YouTuber who ‘left Diet Coke’ for world’s most isolated tribe has bail plea rejected
An American tourist who allegedly stepped onto a remote Indian island to make contact with one of the world’s most isolated tribes was denied bail on Tuesday.
Mykhailo Viktorovych Polyakov, 24, was arrested on 31 March for allegedly sneaking onto the restricted territory of North Sentinel in the Andaman Islands and offering a can of diet coke and a coconut to the tribe as an offering.
A court in Port Blair, capital of the federal territory of Andaman and Nicobar Islands, rejected Mr Polyakov’s bail application and extended his judicial custody, PTI news agency reported.
He was scheduled to appear before the court again on Thursday.
Mr Polyakov, a YouTuber, arrived in Port Blair on 27 March and was arrested three days later after he was reported to local police by some residents who saw him take a boat to North Sentinel Island.
He was charged with entering a prohibited tribal reserve area of the North Sentinel Island, protected under the Andaman & Nicobar Islands Protection of Aboriginal Tribes Regulation 1956.
He could face up to five years in prison and a fine if found guilty.
Indians and foreigners alike are banned from going within 5km of North Sentinel to protect the indigenous tribe from external diseases and safeguard their way of life.
There are only around 150 members of the isolated tribe left on the island, which is cut off from the rest of the world, and not much is known about their way of life.
The Sentinelese last made headlines in 2018, when they killed an American missionary, John Allen Chau, 27, who was trying to enter their territory to preach Christianity.
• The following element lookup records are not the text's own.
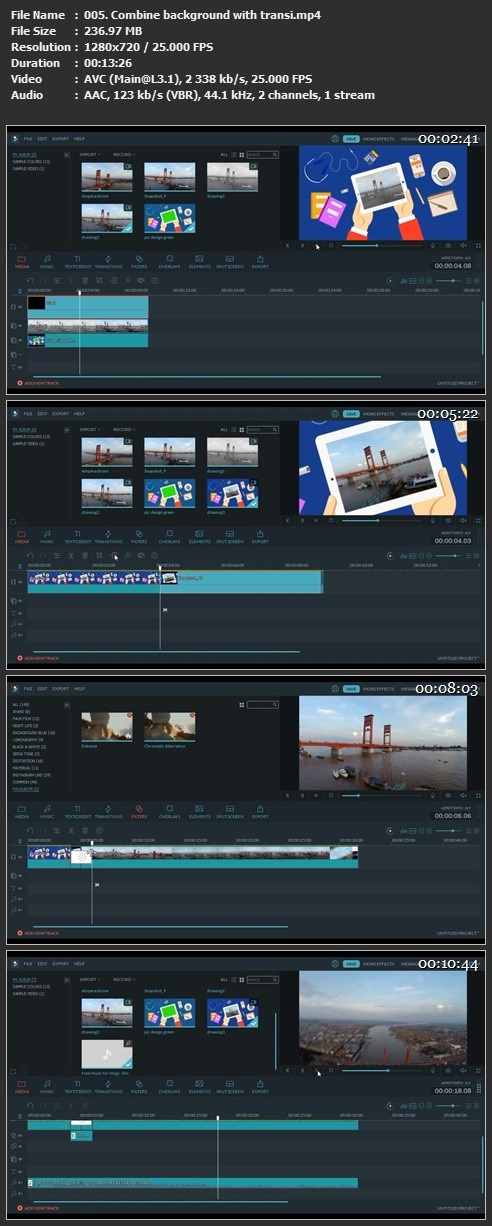This screenshot has width=492, height=1226.
Task: Open the ALL filter dropdown in 00:10:44 frame
Action: point(226,980)
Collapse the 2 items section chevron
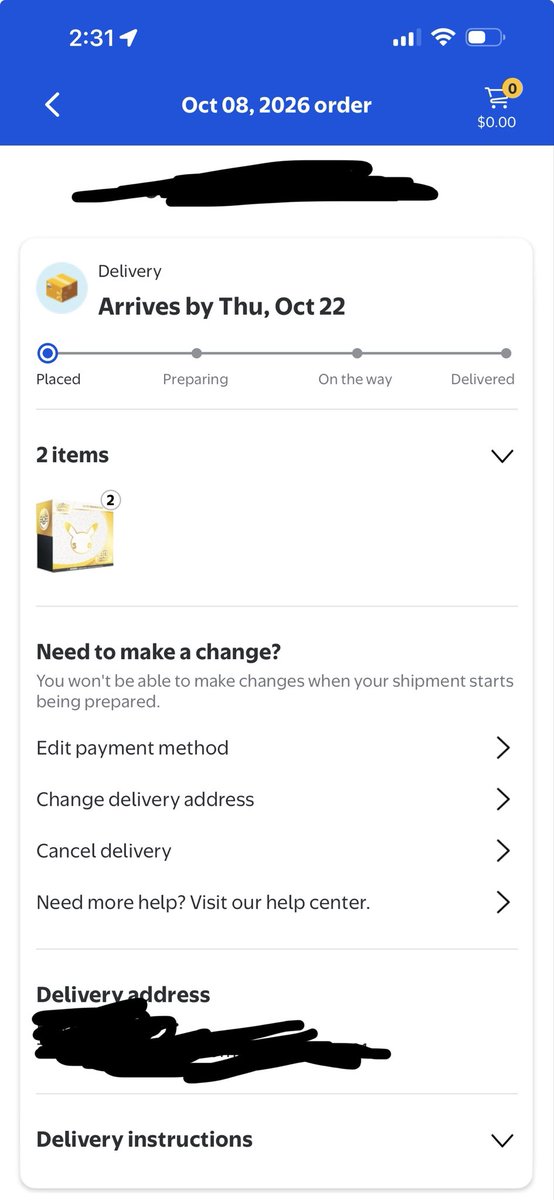The width and height of the screenshot is (554, 1200). tap(502, 456)
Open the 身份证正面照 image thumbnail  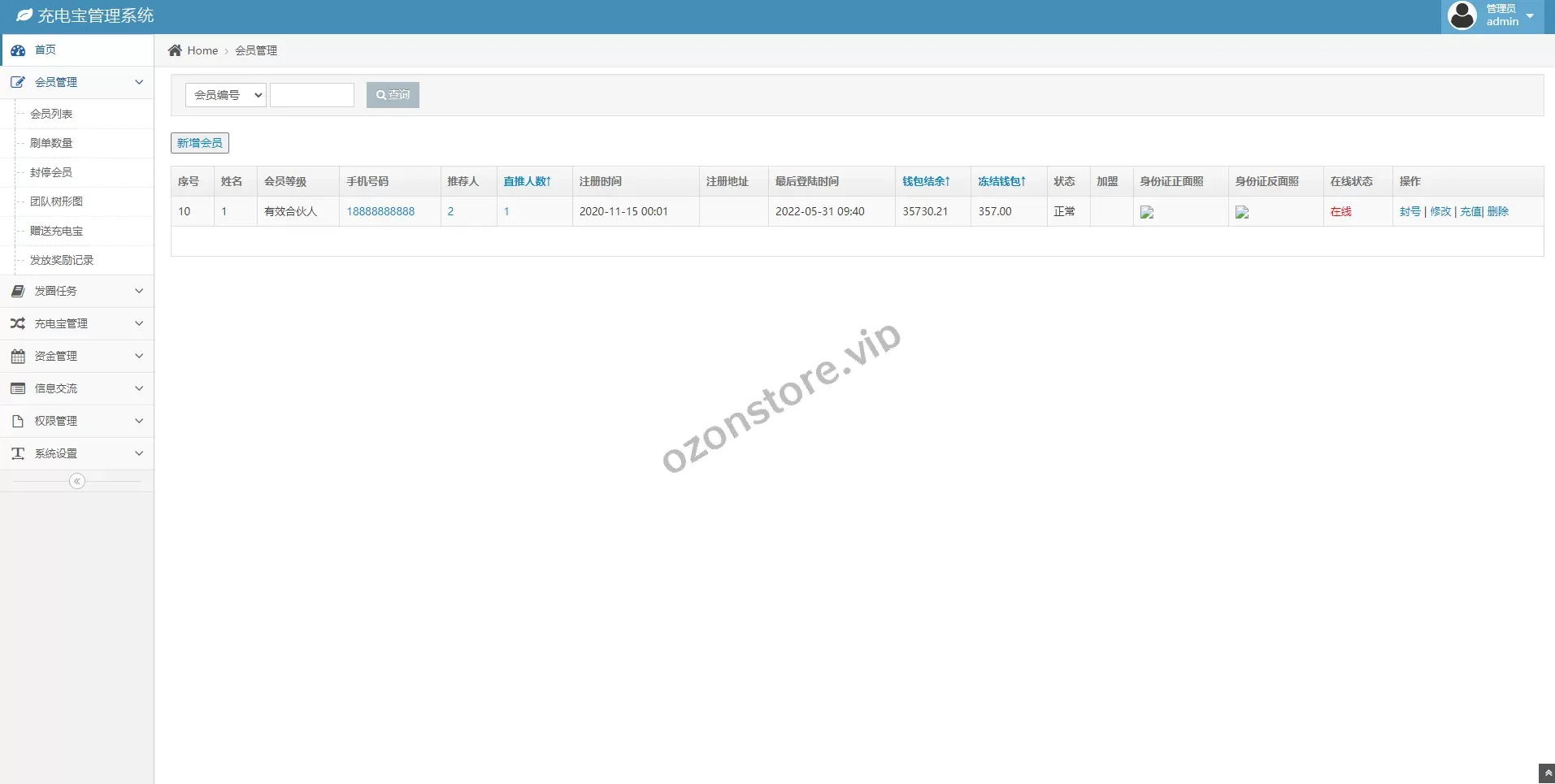[x=1147, y=212]

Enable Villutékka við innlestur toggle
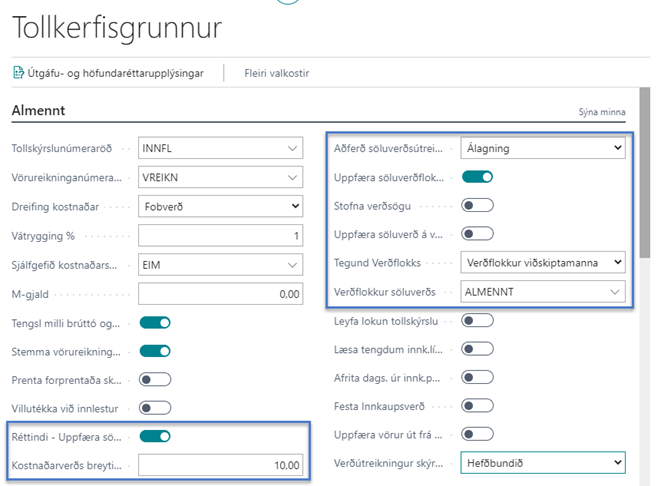tap(155, 407)
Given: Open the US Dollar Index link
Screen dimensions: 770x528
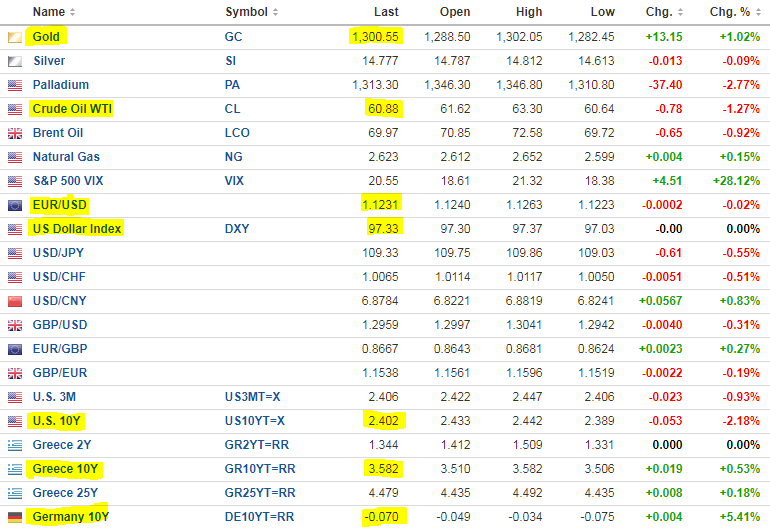Looking at the screenshot, I should click(77, 229).
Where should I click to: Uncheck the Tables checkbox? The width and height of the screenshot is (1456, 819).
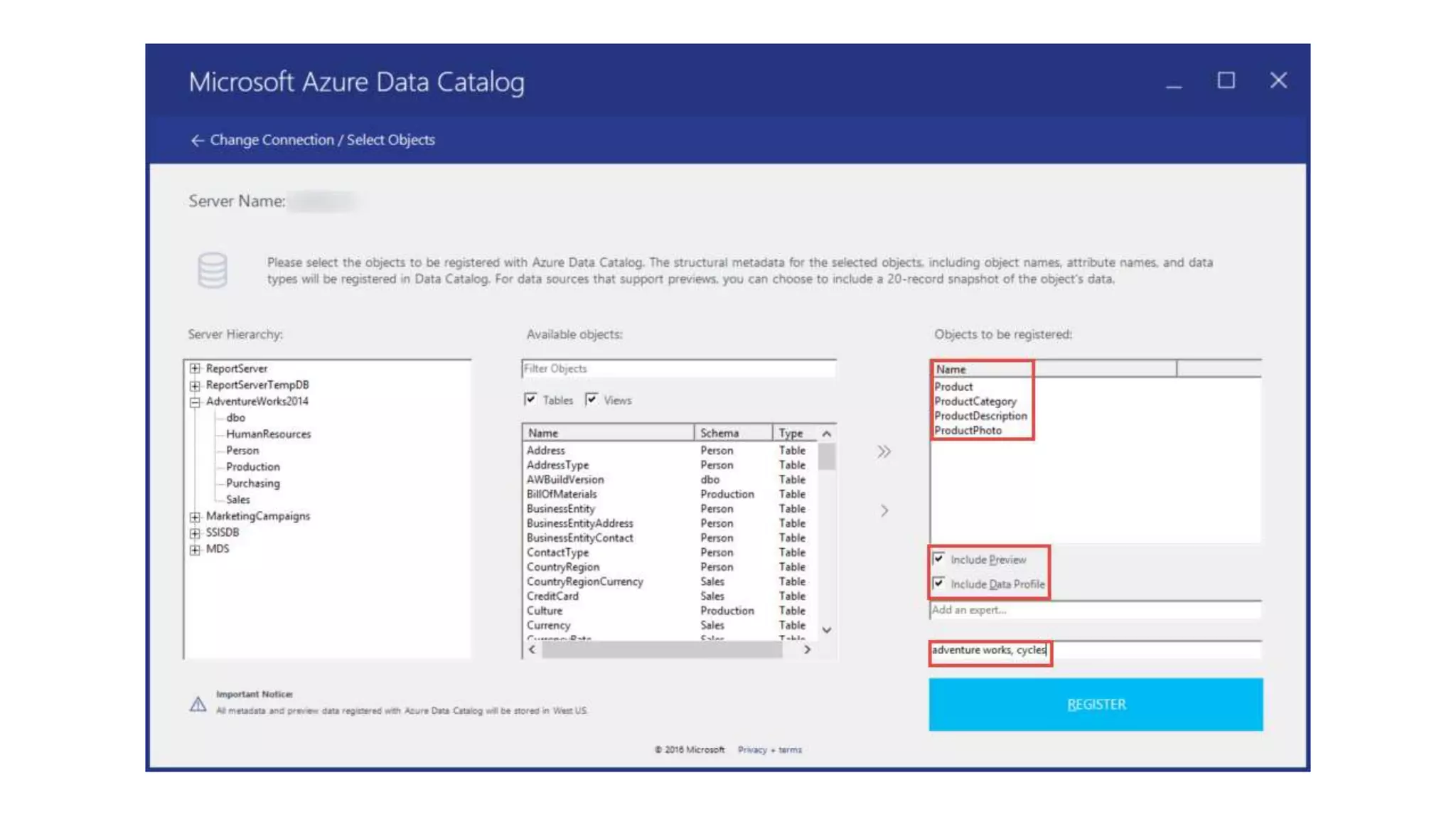(530, 400)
He was killed after the tribespeople shot him with arrows as his boat approached the island.
In 2006 the tribe killed two Indian fishermen who had accidentally drifted near the island. When a military helicopter later flew low over the island, members of the tribe fired arrows at it.
Police say Mr Polyakov sailed nine hours in a rubber dinghy with an outboard motor to reach the island and used binoculars to survey the area but saw no inhabitants. He is said to have recorded his visit to the island, leaving a can of Coke and a coconut on the shore as an “offering” to the North Sentinelese.
Police said Mr Polyakov conducted detailed research on sea conditions, tides and accessibility to the island before launching his journey.
“He planned meticulously over several days to visit the island and make contact with the tribe,” Hargobinder Singh Dhaliwal, a senior police officer in Port Blair, said.
In a statement, police said that the YouTuber’s “actions posed a serious threat to the safety and wellbeing of the Sentinelese people, whose contact with outsiders is strictly prohibited by the law to protect their indigenous way of life”.
Police seized Mr Polyakov’s phone as well as the GoPro camera he is said to have used to record his trip. He allegedly filled a bottle with sand from the island and taken it away with him.
Caroline Pearce, director of Survival International, a charity dedicated to the protection of tribal groups, said the incident was “deeply disturbing”.
“It beggars belief that someone could be that reckless and idiotic. This person’s actions not only endangered his own life, they put the lives of the entire Sentinelese tribe at risk,” she said. “It is very well known by now that uncontacted peoples have no immunity to common outside diseases like flu or measles, which could completely wipe them out.”
The Sentinelese, she said, “have made their wish to avoid outsiders incredibly clear over the years”.